Find the lines below holding the word "button" and copy each of them.

Entries taken from a collection

Segment Open

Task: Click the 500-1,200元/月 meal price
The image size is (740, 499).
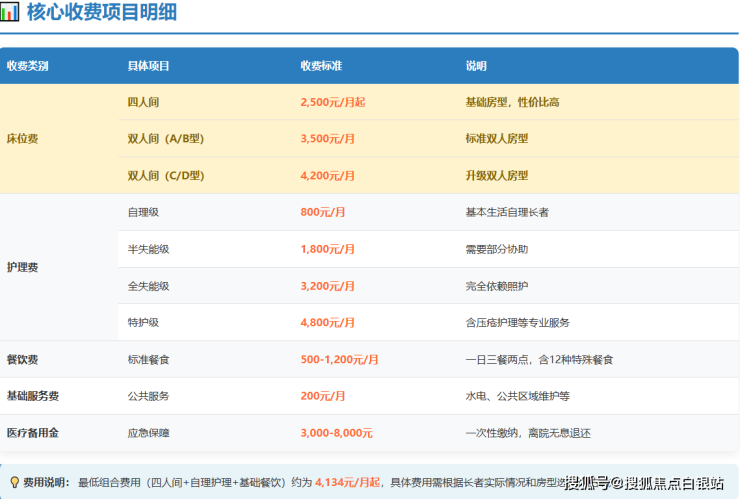Action: tap(339, 359)
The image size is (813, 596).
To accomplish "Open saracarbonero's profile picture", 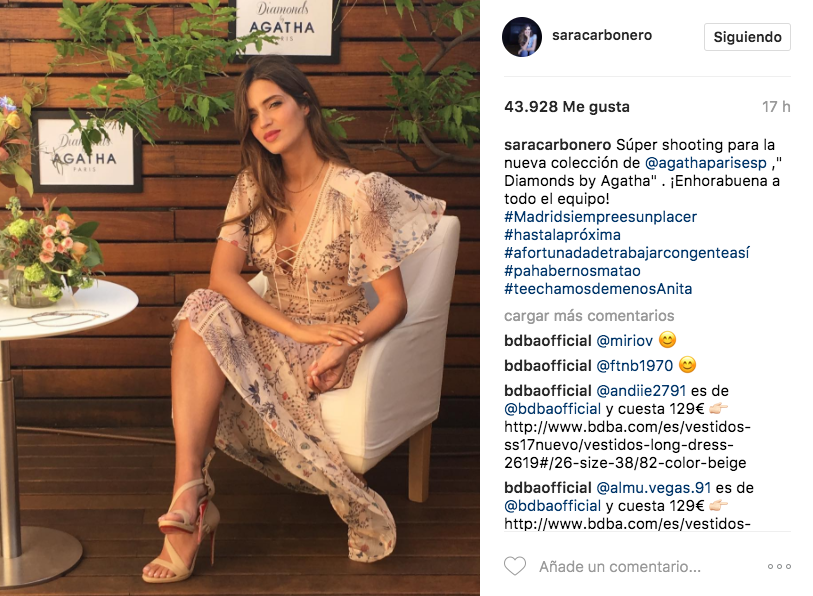I will [522, 37].
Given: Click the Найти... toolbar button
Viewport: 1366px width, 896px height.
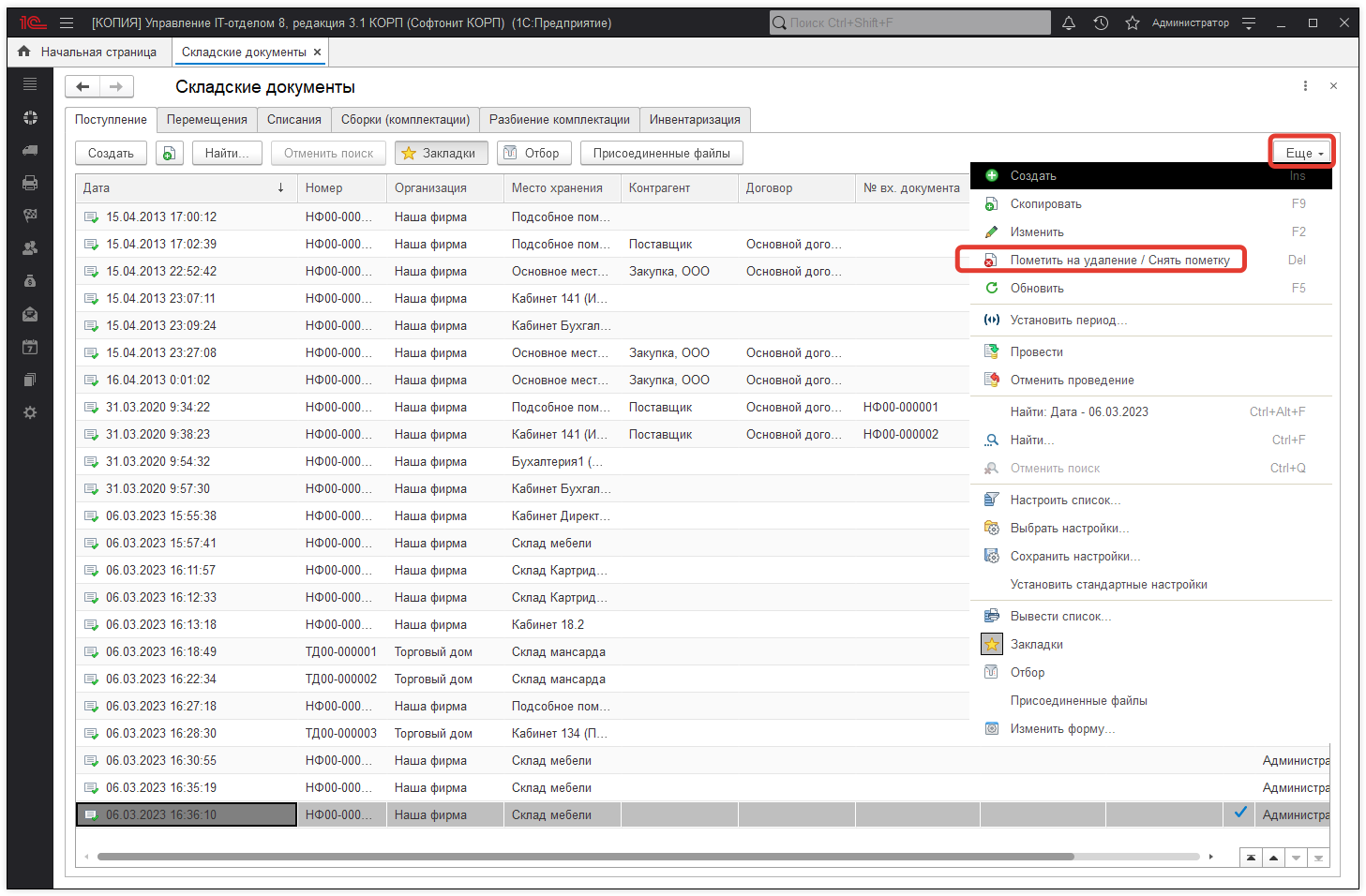Looking at the screenshot, I should [226, 154].
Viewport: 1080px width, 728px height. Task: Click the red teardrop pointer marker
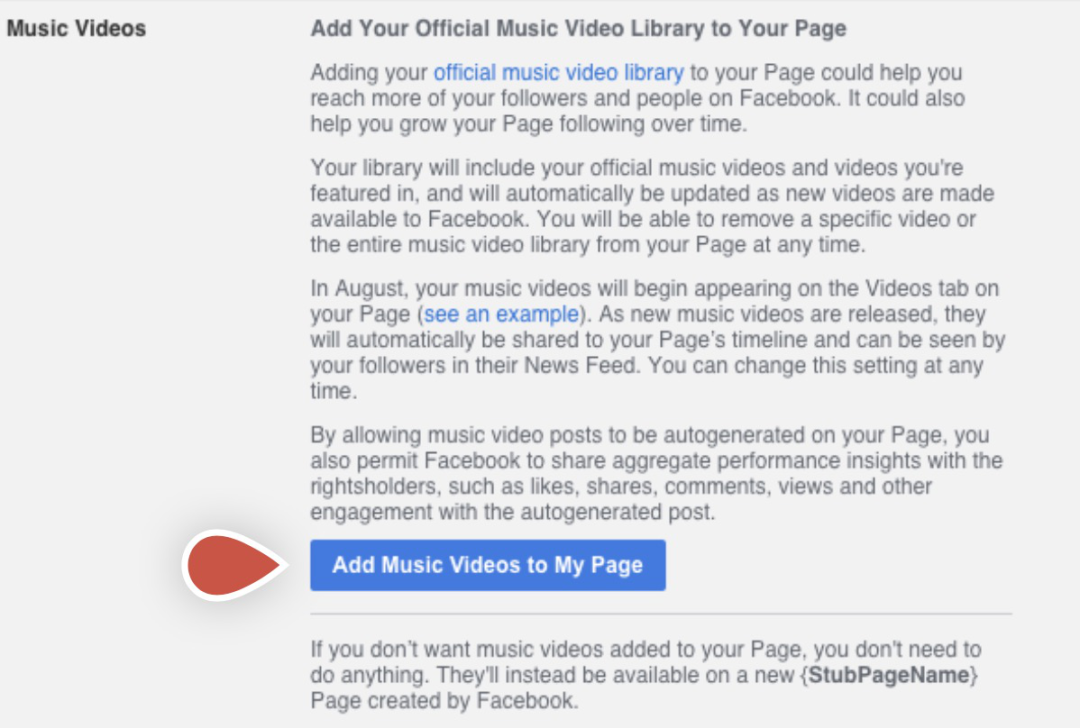(234, 565)
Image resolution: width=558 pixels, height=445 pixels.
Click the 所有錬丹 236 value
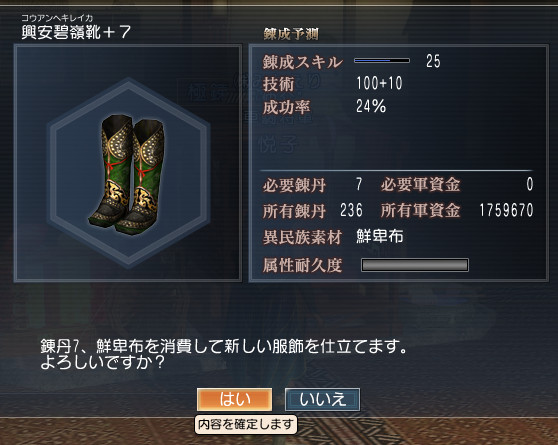(351, 210)
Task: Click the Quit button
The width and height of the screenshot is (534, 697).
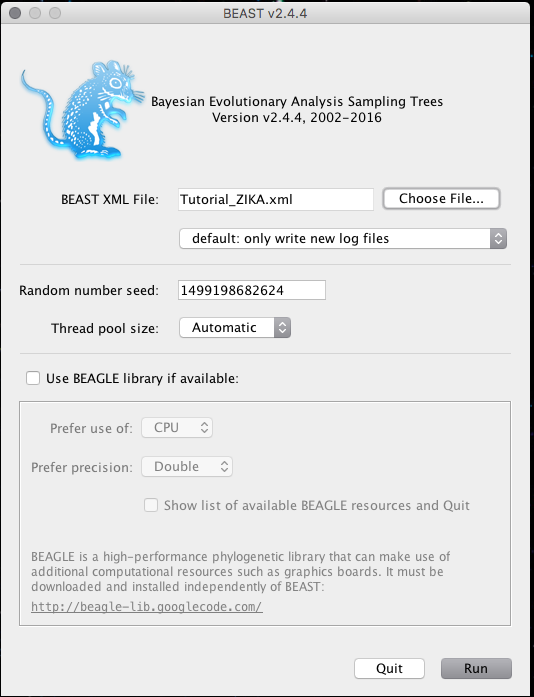Action: point(389,669)
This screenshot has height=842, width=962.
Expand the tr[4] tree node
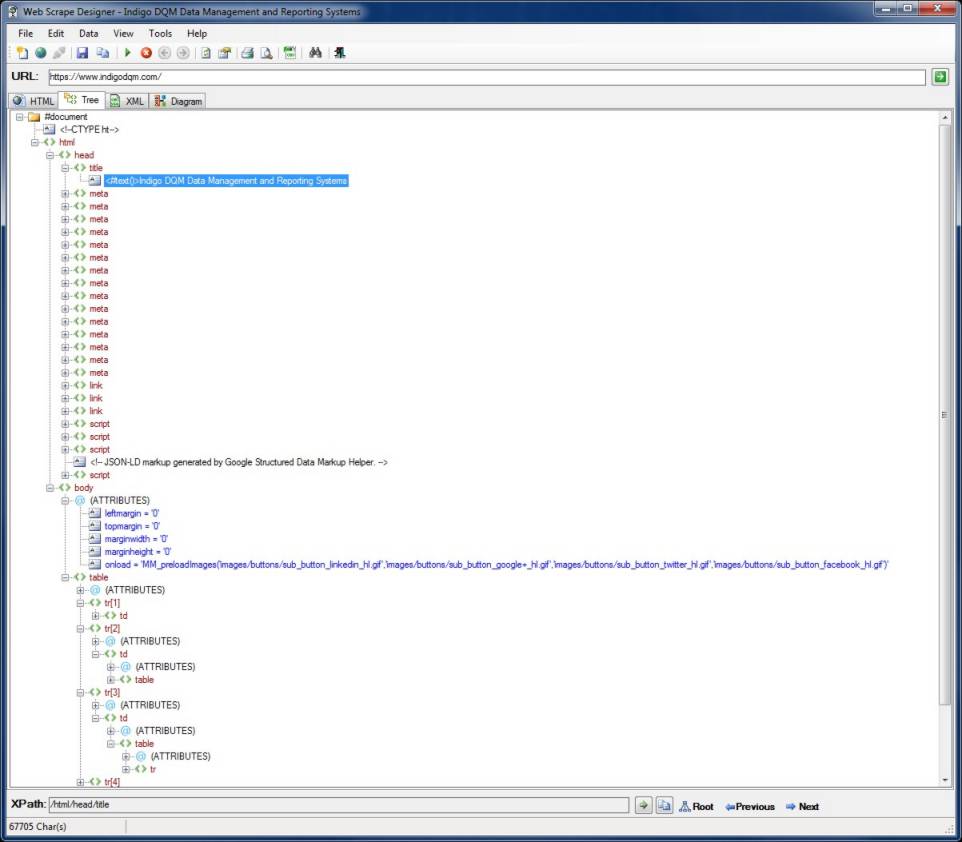(x=81, y=782)
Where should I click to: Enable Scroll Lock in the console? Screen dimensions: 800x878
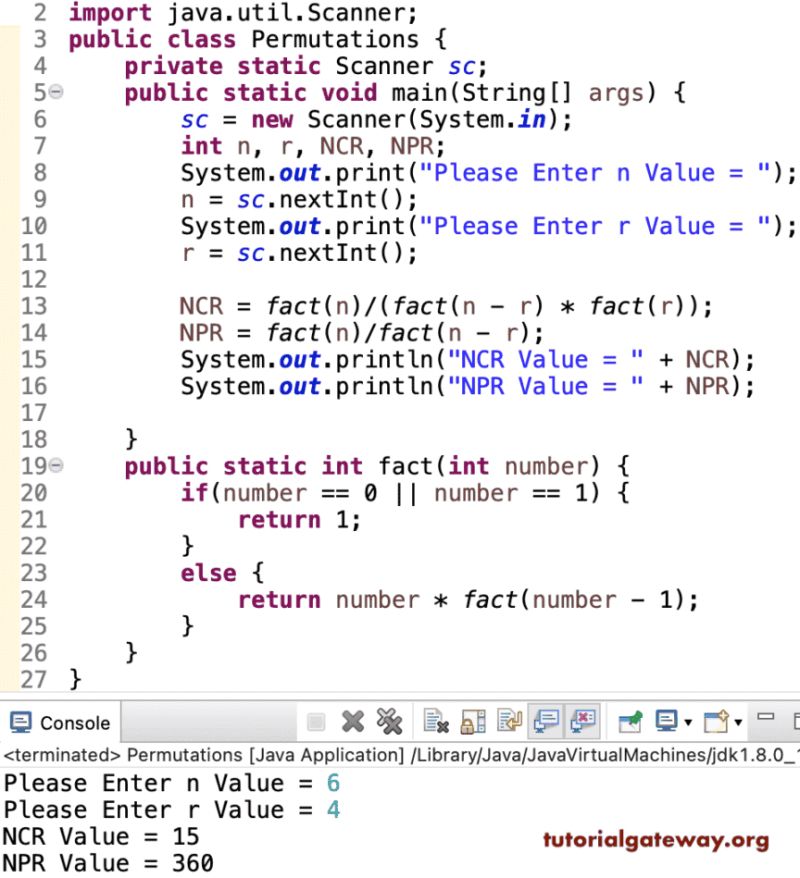click(472, 722)
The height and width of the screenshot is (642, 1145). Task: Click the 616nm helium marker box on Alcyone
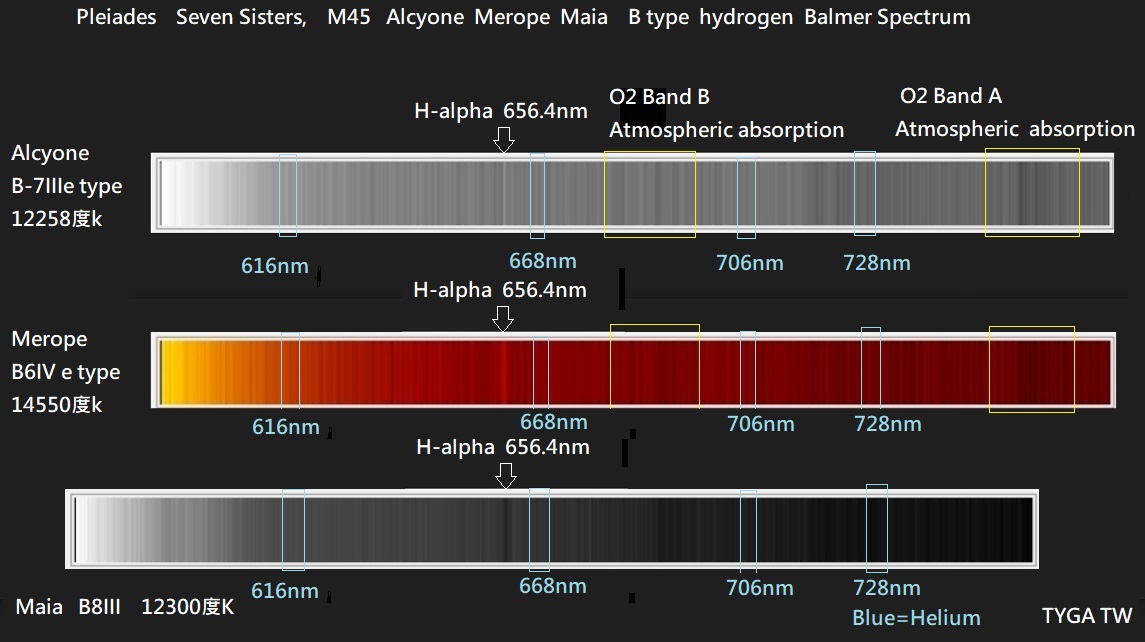point(288,195)
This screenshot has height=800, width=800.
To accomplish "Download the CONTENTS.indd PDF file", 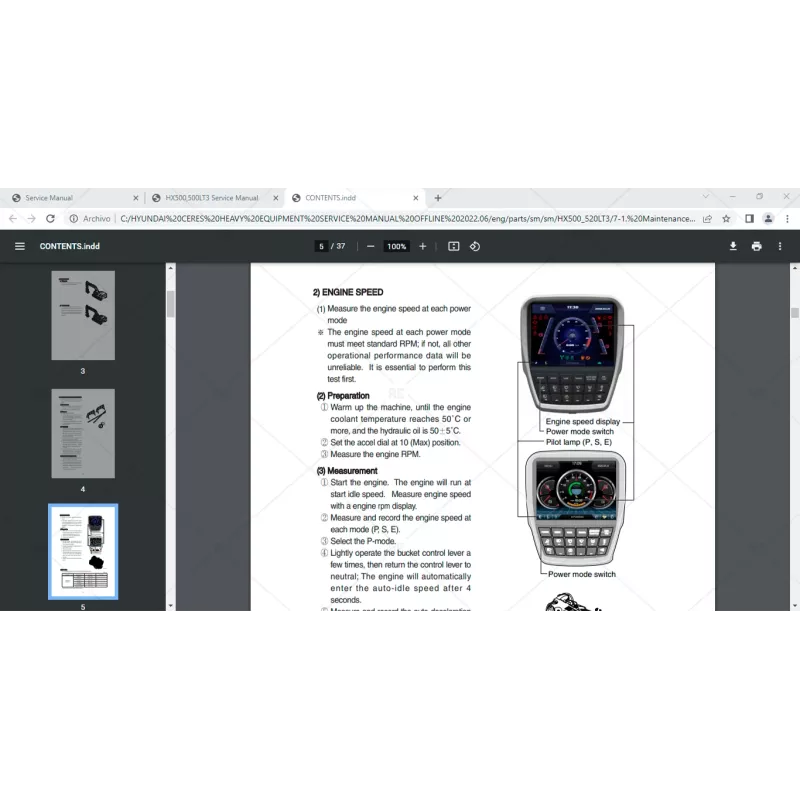I will tap(733, 246).
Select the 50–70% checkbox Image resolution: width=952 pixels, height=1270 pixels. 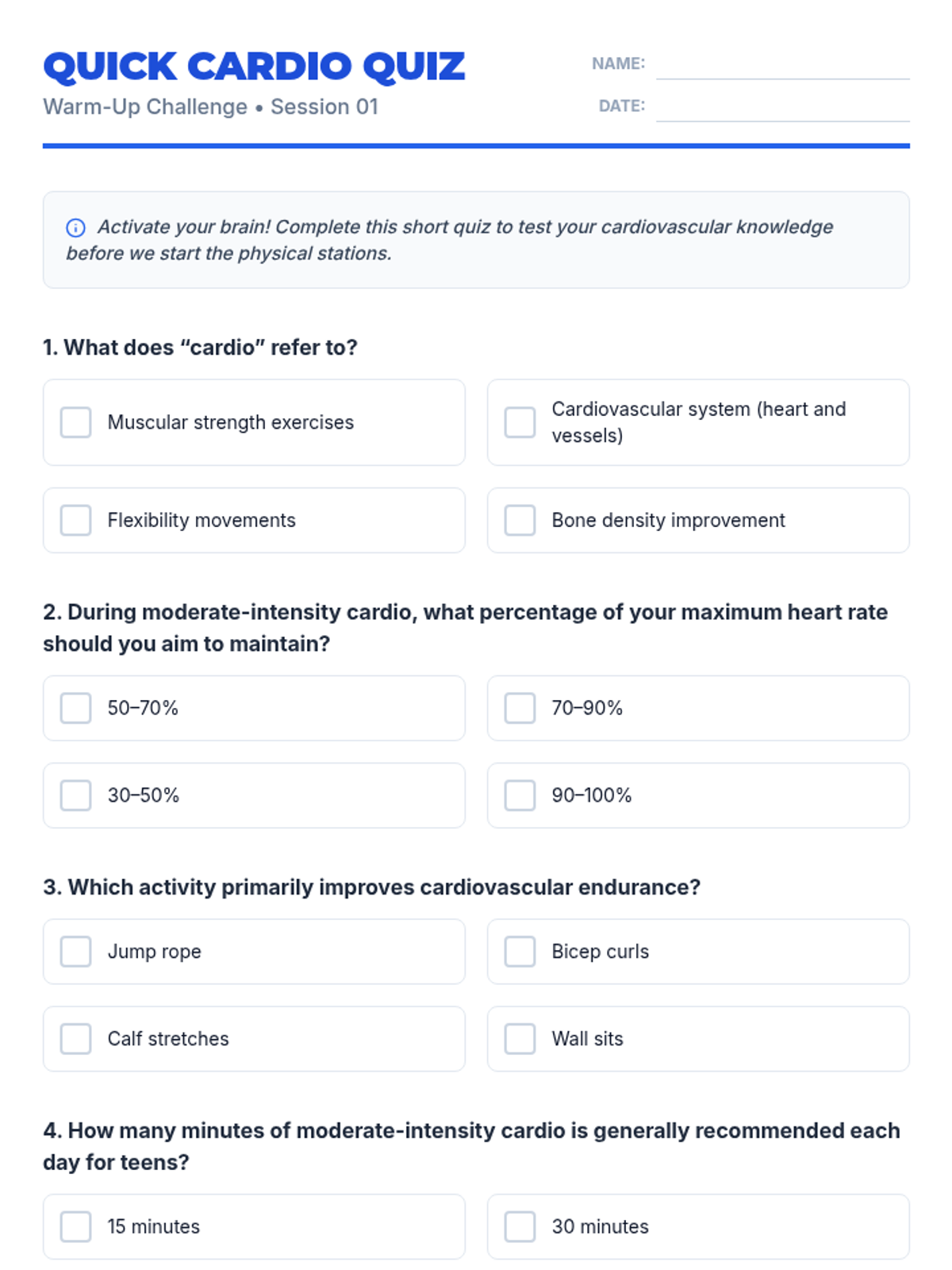76,708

Segment Closed

Response to the exercise ▸
Given: Click the Найти... toolbar button
Task: Click the Quit button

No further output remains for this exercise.